Nothing other than misguided thinking in the early versions of the standard.

The other problems with these special symbols is that if you call tolower() or similar on them they'll return the "normal" character they're based off of. So toupper(tolower(char)) != char.

1 comments

Does tolower() or toupper() even make sense with general unicode characters? I wouldn't expect it to... but I've never really thought about it before :-)
Mostly, we're used to defining tolower() and toupper() to return either a lower or upper case variant if one exists, otherwise you get back what you put in. For most Unicode codepoints no such variants exist and so you just get back whatever you fed in. Some of the alphabets have uppercase/ lowercase, but obviously most writing systems don't do this.

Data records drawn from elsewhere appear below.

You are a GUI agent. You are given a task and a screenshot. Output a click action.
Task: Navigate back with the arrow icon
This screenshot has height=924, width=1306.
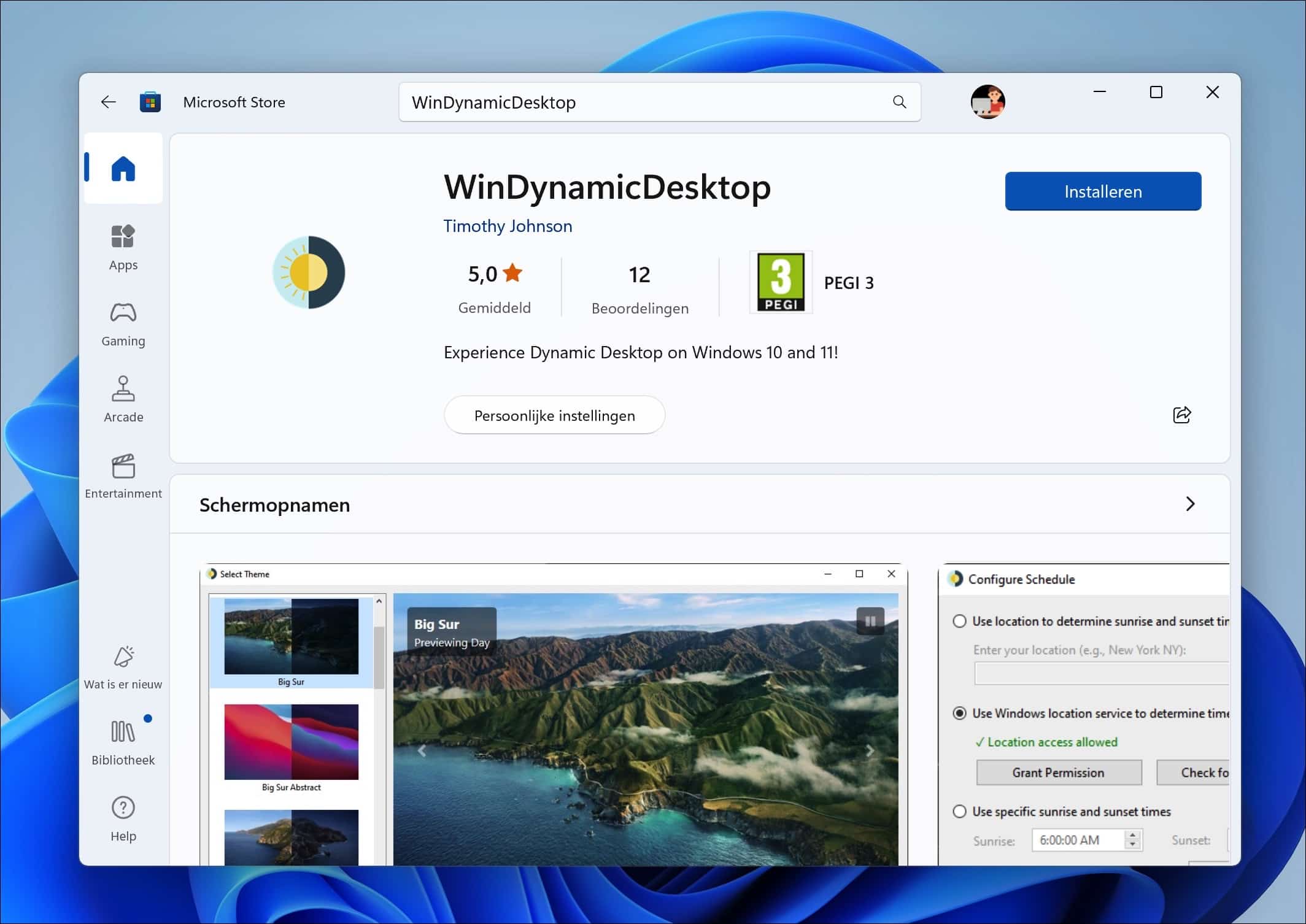[109, 102]
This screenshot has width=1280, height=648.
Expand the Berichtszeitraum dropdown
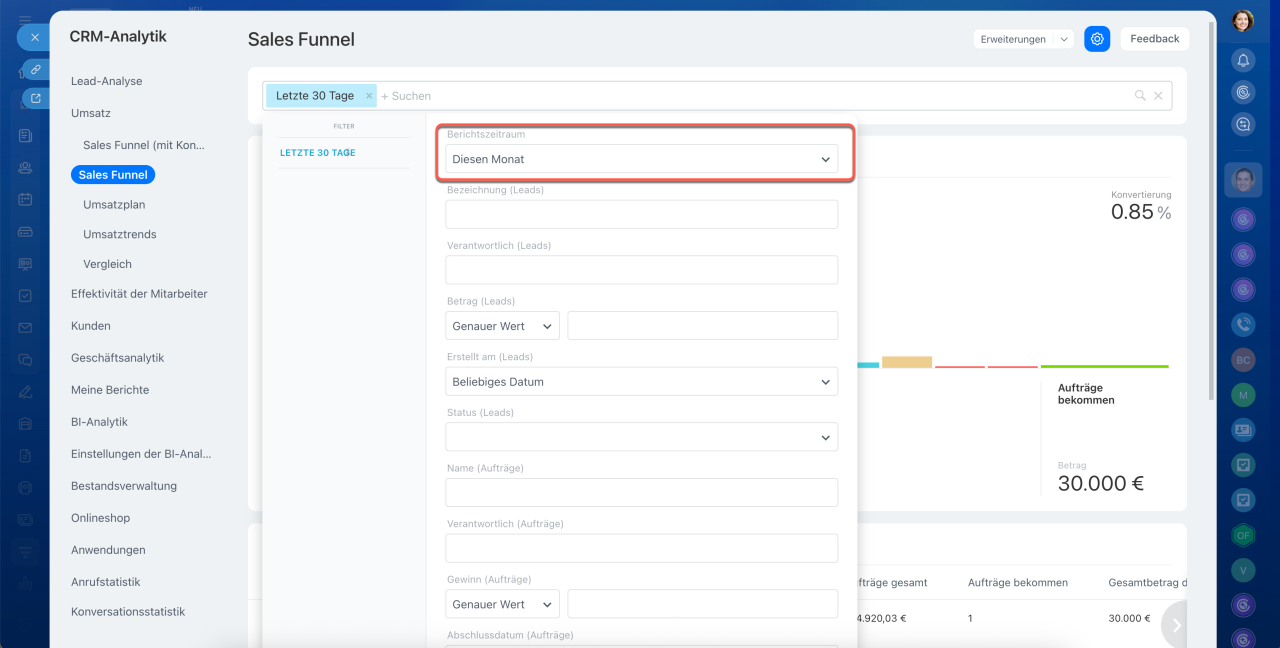(641, 159)
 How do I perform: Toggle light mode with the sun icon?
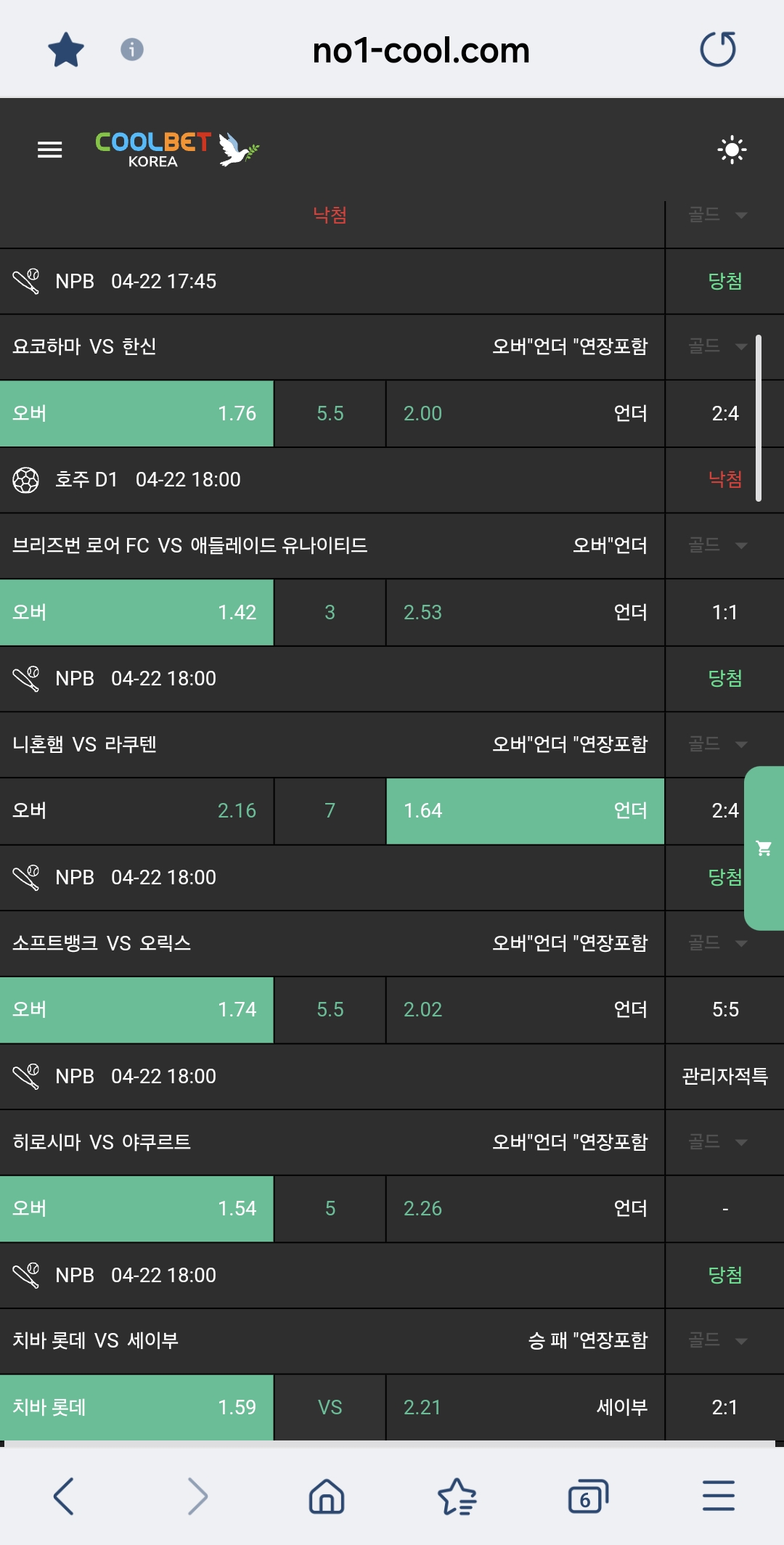point(731,150)
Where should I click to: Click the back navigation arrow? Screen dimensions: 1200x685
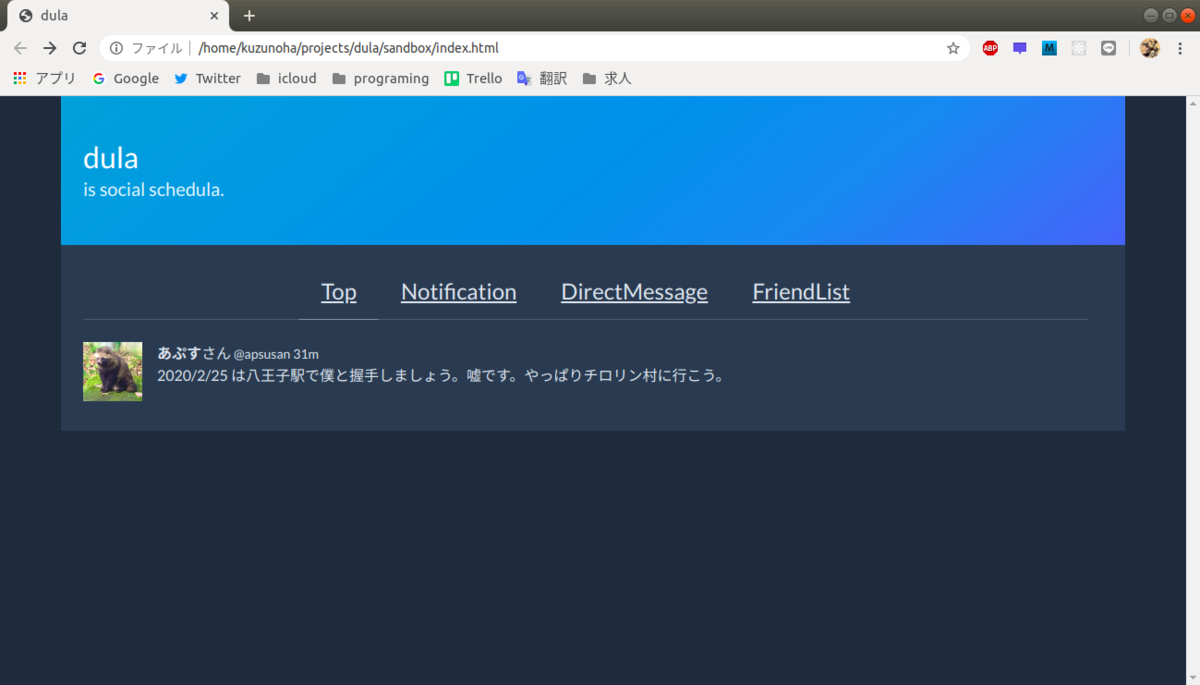coord(20,47)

However, lower(upper(X)) is not defined to be the same as lower(X), and there's no promise that meddling with a string transforming with lower() or upper() does what you hoped because that isn't how language actually works (e.g. in English the case sometimes marks proper nouns so "May" is the Prime Minister of the UK, but "may" is just an auxiliary verb).

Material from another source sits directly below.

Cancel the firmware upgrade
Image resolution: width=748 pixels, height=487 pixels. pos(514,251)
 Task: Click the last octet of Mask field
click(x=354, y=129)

Where standards tell you something is case-insensitive, but it's also allowed to be Unicode rather than ASCII, you can and probably should "case crush" it with tolower() and then never worry about this problem. In a few places you have to be careful because a standard says something in particular is case-insensitive, but not everything that goes in that slot is case-insensitive. For example MIME content type names like "text/plain", "TEXT/PLAIN" and "Text/Plain" are case-insensitive, but

multipart/mixed; boundary="ABCDEFGHIJKL" multipart/mixed; boundary="abcdefghijkl" multipart/mixed; boundary="AbcDefGhiJkl"

... declare three different boundary tokens, and none of them matches the sequence abCdeFghIjkL.

What's worse, tolower() and toupper() are locale-dependent. In most locales,

  tolower("I") = "i"
but in Turkish,

  tolower("I") = "ı"
Same in the other direction, because there is also a large I with dot.